Ask Ubuntu Asked by Vikum Dheemantha on October 31, 2021
Often I have seen ssh commands like:
ssh user1@user2@<one-ip-address>@<second-ip-address
First I thought this is to ssh through another server. But several questions and examples like How do I SSH to machine A via B in one command? gives better solutions for server through ssh.
So, my question is what kind of scenarios we have to use the above kind of ssh commands. What is the destination of the ssh command?

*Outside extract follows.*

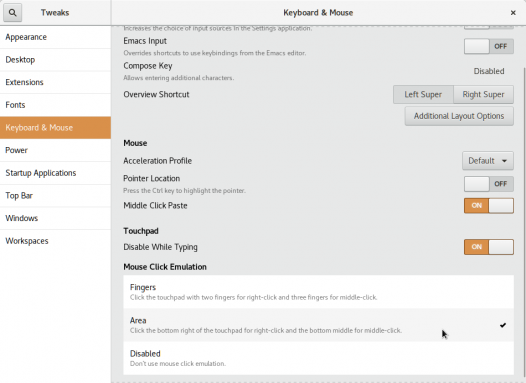Open Acceleration Profile Default dropdown
Image resolution: width=526 pixels, height=383 pixels.
[488, 161]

As many of the comments suggest, the syntax ssh user1@user2@<one-ip-address>@<second-ip-address
does not lead to a useful ssh behavior and it has nothing to do with the jump host function.
Try the following:
On any system, connect with your current user to localhost:
$ ssh localuser@localhost
This will, as expected, open a ssh
session on localhost
Now try the same with the proposed syntax:
$ ssh localuser@localhost@localuser@localhost
localuser@localhost@localuser@localhost's password:
Permission denied, please try again.
...
You will be asked for a password, but the system will not let you in, since the user
localuser@localhost@localuser
does not exist on the system.
Also check the output of /var/log/auth.log
:
Aug 17 08:45:46 somehost sshd[73042]: Invalid user localuser@localhost@localuser from 127.0.0.1 port 44292
Aug 17 08:45:48 somehost sshd[73042]: pam_unix(sshd:auth): check pass; user unknown
Aug 17 08:45:48 somehost sshd[73042]: pam_unix(sshd:auth): authentication failure; logname= uid=0 euid=0 tty=ssh ruser= rhost=127.0.0.1
Aug 17 08:45:50 somehost sshd[73042]: Failed password for invalid user localuser@localhost@localuser from 127.0.0.1 port 44292 ssh2
Unless you create a user localuser@localhost@localuser
on the system you want to connect to, this syntax won't work.
Answered by Simon Sudler on October 31, 2021
There's an SSH feature called ProxyJump:
ssh -J [email protected]:port1,[email protected]:port2 [email protected]
which sounds like what you're referring to.
More information on this in eg Section 6 on ProxyJump here or this page on ProxyJump from RedHat. In particular note that there are alternative formats, eg when the user:passwd are the same on each host (don't do that!). You can also put the info into a config file to avoid typing it out each time (though history
is useful there).
Finally there are other ways to achieve the same thing, in SSH: -o proxycommand=
, and -q -W
(the later explained here on ExplainShell).